Следующим утром Лорен по-прежнему казалось, что выхода из ее затруднительного положения нет. Любое из решений, о которых она думала, могли привести к неприятностям в отношениях с Адамом, которых Лорен не хотелось портить. С тяжелым вздохом она взяла в руки иголку.

Лорен все еще удивлялась, как вчера, после ужасной ссоры с Адамом ей удалось заснуть. Первый раз за эти дни она спала свои нормальные восемь часов. Ей не снились ни сны, ни кошмары.

В это утро они с Адамом почти не разговаривали. Между ними словно пролегла пропасть, хотя они, как обычно, позавтракали и поцеловались на прощанье. Он уехал на работу, но Лорен знала, что он отправился к доктору Бьюмонту, и ужасно боялась новых вопросов.

Могла ли она вообще рассказывать ему о Робе? О том, как она жила с ним? Адаму бы это совсем не понравилось. Он бы разозлился, если бы узнал, что она жила с другим мужчиной три года. Он был бы взбешен, если бы узнал, что его жена употребляла наркотики и не находила в этом ничего предосудительного.

Адам даже не испытывал искушения попробовать марихуану, когда учился в колледже. Он также не скрывал своей уверенности в том, что есть четкие границы между хорошим и плохим. Как же он мог отреагировать на то, что его жена не всегда видела эту границу? Что она нарушала законы, полностью сознавая, что делает?

Единственно возможным было и дальше отказываться говорить о ее прошлом, но за это решение надо было заплатить высокую цену. Честность и доверие были так же важны для Адама, как и законопослушание.

Вышивание занимало руки Лорен, но ее мысли были с Робом.
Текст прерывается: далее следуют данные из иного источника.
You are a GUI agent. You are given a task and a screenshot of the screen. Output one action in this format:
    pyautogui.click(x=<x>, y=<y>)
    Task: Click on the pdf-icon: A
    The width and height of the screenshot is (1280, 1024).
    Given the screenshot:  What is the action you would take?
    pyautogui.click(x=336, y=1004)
Ей надо было разобраться, что она на самом деле думала о тех годах, найти причины, из-за которых она оставалась с ним, после того, как осознала, что его в ней интересовал лишь постоянный доход от ее трастового фонда.

Она не могла гордиться этим периодом своей жизни, но она не могла изменить то, что случилось.

Лорен продолжала работать над полотном, мысленно возвращаясь к событиям тех лет, и едва она сосредоточилась на этих воспоминаниях, как те без всякого предупреждения неожиданно исчезли…

Лорен снова звали Джейн. Она была младше, чем на картине, но старше, чем она была на том яблоневом дереве. Что-то ее волновало.

Ее большие голубые глаза удивленно расширились, когда она, охваченная благоговейным страхом, осмотрела комнату, в которой очутилась. Никогда раньше ее не приглашали в такие великолепные покои. Каждый дюйм стены был покрыт гобеленами. В комнате были настоящие стеклянные окна, открывающие вид на поде и сад. В воздухе чувствовался запах розмарина.

— Тебя зовут Джейн?

Девушка резко повернула голову. Она долго смотрела на богато одетую женщину, которая обратилась к ней, упиваясь красотой ее прекрасного бархатного платья, расширяющегося книзу, парчового корсажа и рукавов. В деревне говорили, что сэр Рэндалл любил, когда его жена была красиво одета, но это превзошло все ожидания Джейн. По сравнению с этим одеянием серое шерстяное платье девушки казалось отрепьем. Она опустила глаза.

— Отвечай мне, девушка. Тебя зовут Джейн?

— Да, мадам.

— Ну, Джейн, пошевеливайся. Ты здесь затем, чтобы показать мне, как хорошо ты умеешь работать.